My mill is a full-size knee mill, so it's rigid, and I was running it at the correct speed. As for the feed rate, I can only guess at that. I went as slow as the power feed would allow.

I do have a slitting saw, but I refused to be intimidated into using it. I told myself that if I was going to buy small end mills, I was going to use them and see what happened. The temptation to baby tools can be a real problem. If I have something on hand, I intend to use it instead of hiding it in a drawer until I die. I guess what I learned was worth losing five dollars' worth of end mills.
 
I’d use a slitting saw and then if need be, clean it up with the end mil. My mill drill had a decent amount of wear so whenever doing a tricky job like that, I usually snug up the gib locks. Not tight, just a light snug.
 
for slotting I find that small end mills can start to wander a little bit if the DOC is too high. You can tell as when you reverse the cut it will cut on the other side of the slot. If that happens I'LL take a shallower DOC and do more passes until it's full depth, then clean up the sides.

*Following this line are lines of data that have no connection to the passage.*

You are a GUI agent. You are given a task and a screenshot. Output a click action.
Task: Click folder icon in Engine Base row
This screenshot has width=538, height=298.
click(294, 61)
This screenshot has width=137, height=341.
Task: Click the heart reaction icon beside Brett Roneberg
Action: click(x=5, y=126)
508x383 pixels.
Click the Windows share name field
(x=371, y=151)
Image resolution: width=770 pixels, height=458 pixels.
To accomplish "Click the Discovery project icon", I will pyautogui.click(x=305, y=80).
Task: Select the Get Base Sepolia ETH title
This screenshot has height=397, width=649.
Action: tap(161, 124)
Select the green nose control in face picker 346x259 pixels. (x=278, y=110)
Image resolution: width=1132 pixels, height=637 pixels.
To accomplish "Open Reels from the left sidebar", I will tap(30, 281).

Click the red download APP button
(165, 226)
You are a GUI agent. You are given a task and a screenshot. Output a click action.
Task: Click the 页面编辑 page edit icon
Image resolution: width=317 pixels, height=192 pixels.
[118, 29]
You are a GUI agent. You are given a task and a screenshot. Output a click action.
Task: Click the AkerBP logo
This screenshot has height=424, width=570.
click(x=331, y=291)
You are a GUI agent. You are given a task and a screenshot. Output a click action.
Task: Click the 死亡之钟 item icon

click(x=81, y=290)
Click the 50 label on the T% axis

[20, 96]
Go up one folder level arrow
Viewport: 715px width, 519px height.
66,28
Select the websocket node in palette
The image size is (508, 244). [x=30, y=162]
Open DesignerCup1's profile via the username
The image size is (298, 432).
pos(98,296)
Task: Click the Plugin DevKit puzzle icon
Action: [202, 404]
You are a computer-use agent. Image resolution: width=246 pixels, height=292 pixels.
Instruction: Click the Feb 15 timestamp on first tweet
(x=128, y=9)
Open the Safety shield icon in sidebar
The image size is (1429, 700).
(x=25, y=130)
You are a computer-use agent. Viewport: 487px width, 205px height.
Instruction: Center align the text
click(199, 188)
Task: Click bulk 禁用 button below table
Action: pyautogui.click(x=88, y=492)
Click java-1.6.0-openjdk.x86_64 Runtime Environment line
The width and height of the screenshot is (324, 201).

The smallest I've used is 1mm in alu and that was terrifying, especially as I only had one of them!
 
Had to make a cut in a steel die. the slot was .490 inch deep x .063 wide x 1.500 long, there was no room for the run out of a saw, it had to be done with a 1/16 end mill with a 1/2 inch length of cut. these are real fragile and expensive. All 4 slots were cut without breaking a cutter, although a new cutter was used for each of the 4 slots. Depth of cut was .001, RPM was maxed out at 3200, feed was as slow as possible. Each slot took a full day to cut.
Your breaking small end mills had noting to do with rigidity. .050 was to much of a cut to try with that small of a cutter. Slow and easy gets it done.